Well, I think with preaching, as we approach the platform or as we open God's Word, I want people to be hungry for what I'm about to say. The emotion we create at the beginning of a message causes people to "lean in" and causes people to want to take seriously what we're about to say. So, when I sit through a message or listen to a message where it's, "Hey, last week we ended at Romans 4:8. Today we pick up at verse nine," and they just jump in, I'm like, "Wait, wait, wait, wait. Make me want this."

Now, as a mature believer, I want it because it's in the Bible, but I'm kind of glad I didn't bring my three unchurched friends because you haven't made them want this. Simply saying it's in the Bible isn't enough.

It depends a little bit on the audience, but I think for all of us, we need to look at our audience like we're shepherds or we're parents and they're children, and there's all these biblical metaphors, and so consequently, to be good stewards of their time, to be good stewards of their spiritual life, I think we need to do the difficult task and the difficult work of creating some desire or some appetite for what we're about to say.
 
Ed: I wrote an article on this topic in Preaching Magazine called "Contextual Preaching."  I basically encouraged people to begin the message in a way that connects with your audience.  Some objected to it.  Some said, "Well, you just need to trust the Holy Spirit." I believe I trust the Holy Spirit. But I think there's a sense that some people think, "Well, we don't need to even worry about those things."

 

Andy: Well, they just need to read the parables. Why would Jesus bother telling a story? He shoulda' just told 'em the truth. Why spend all the time talking about a son and his father. The son runs off. Why don't you just say, "Look, God's the Father and God will take you back if you run off." Let's move on.

I think this is one of the reasons there was some kind of semi-controversy around our conversation last time, I made the point that verse-by-verse preaching is kind of cheating. And my point was, from my perspective, it's easier to do that than to do what I do and what people who do what I do in terms of spending lots of time trying to create a context for Biblical truth. And I didn't mean, obviously, cheating like they were doing something wrong. What I really meant to say was I think it's easier. And honestly, as I work through books of the Bible in my private devotional life, there are so many times, Ed, I think, "Gosh, I wish I could just go in next Sunday and say, 'Okay, here's what I read this week and here's what I got out of it.'" It would just be so much easier and so much simpler, but then I think, you know what? For people who are where I am, for people who just can't get enough of God's Word, that would work, but for the audience I'm trying to reach, I'm going to have to create some sorta creative environment... I'm going to have to create a hunger. And that's difficult. That just takes a lot of time.

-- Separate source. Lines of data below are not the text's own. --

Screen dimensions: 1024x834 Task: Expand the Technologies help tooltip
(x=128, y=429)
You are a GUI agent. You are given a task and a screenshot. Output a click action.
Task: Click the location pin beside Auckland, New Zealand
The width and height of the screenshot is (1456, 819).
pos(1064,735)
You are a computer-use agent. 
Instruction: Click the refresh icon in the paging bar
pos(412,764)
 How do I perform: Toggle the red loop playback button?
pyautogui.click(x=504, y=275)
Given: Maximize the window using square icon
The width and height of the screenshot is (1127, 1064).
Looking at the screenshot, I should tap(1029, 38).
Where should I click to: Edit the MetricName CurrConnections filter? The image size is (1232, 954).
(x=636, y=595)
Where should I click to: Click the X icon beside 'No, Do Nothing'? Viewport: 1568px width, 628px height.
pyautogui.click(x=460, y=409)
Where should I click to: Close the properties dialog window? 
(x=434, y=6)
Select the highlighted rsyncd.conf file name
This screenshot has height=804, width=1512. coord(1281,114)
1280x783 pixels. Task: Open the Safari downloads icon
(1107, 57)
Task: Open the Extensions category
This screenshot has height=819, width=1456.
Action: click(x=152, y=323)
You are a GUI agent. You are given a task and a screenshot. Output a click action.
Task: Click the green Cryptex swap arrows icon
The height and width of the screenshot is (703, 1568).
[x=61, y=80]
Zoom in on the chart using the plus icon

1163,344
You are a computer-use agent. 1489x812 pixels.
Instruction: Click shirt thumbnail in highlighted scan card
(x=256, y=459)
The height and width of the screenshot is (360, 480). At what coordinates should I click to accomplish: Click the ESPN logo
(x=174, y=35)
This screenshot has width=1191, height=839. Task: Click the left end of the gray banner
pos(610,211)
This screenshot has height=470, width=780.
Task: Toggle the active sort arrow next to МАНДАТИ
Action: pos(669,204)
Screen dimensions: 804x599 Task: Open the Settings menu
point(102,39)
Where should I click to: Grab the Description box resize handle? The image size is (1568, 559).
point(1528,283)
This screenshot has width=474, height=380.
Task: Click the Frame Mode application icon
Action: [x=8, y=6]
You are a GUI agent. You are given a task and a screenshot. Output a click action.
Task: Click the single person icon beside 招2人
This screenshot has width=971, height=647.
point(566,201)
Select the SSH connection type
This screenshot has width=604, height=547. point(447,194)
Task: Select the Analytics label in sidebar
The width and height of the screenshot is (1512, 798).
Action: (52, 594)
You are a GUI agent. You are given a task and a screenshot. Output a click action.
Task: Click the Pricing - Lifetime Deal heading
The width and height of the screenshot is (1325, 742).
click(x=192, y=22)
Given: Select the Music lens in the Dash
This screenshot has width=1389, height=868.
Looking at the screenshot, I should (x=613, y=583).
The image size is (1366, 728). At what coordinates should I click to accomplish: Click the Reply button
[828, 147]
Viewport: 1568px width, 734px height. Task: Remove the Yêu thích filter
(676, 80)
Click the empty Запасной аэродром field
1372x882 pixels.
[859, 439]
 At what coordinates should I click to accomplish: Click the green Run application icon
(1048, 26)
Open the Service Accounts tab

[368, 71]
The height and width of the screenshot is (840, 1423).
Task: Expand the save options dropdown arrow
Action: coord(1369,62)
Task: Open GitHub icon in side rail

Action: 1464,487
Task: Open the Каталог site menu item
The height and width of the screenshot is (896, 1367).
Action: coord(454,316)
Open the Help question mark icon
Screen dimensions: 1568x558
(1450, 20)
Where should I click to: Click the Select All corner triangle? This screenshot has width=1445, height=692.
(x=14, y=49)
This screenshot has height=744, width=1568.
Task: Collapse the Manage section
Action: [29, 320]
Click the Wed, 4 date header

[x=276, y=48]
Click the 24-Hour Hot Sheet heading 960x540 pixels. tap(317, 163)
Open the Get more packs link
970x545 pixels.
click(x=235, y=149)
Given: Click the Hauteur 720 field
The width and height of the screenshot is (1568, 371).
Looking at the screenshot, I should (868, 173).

Ed: There are people out there who are convictional verse-by-verse preachers. I preach that way a majority of the time. Let's say we're going work through a text.  As you said earlier, we're going to stop at Romans 4:8 and then go to Romans 4:9. How can we help when we begin that conversation at Romans 4:9 for people to engage and to see this as important? Just go up and say, "The Bible says it. Let's go." Or is there something more we can and should do?

 

Andy: Well, I think the good news there is there are many who teach who do a great job at what you're suggesting, and that is: the introduction is everything. The introduction is designed to make me want to listen to what you're about to say. So, the question is always: what can I say up front to make my audience interested or more interested in what I'm about to say?

There's a group of people that as soon as you open the Bible, they're interested. But there's a group of people that as soon as you open the Bible, they're going to suspect anything you say. So, I think it's looking within culture; trying to unearth the tension. That's something I talk a lot about in the book. What is the tension that this text addresses? And the more tension I can create up front, the more interested people are going be in what I have to say. That's just true of general conversation. This is why anybody who listens to the news or listens to the radio or television, what are those news readers do right before they sign off for a commercial? They say, "In a minute we're going to find out why blah, blah, blah, blah, blah," and you go, "Gosh, well, I need to stay on this station 'til they come back." Well, they've just created interest in what they are about to say.

I think good communicators do that intuitively and I think as communicators of God's Word, it's to our advantage to create that kind of interest. I think a person who's preaching chapter-by-chapter through the Bible can do that. I think it's a little more challenging because, obviously, God didn't ordain the chapters and the verses. That was added later, but we find ourselves locked into that.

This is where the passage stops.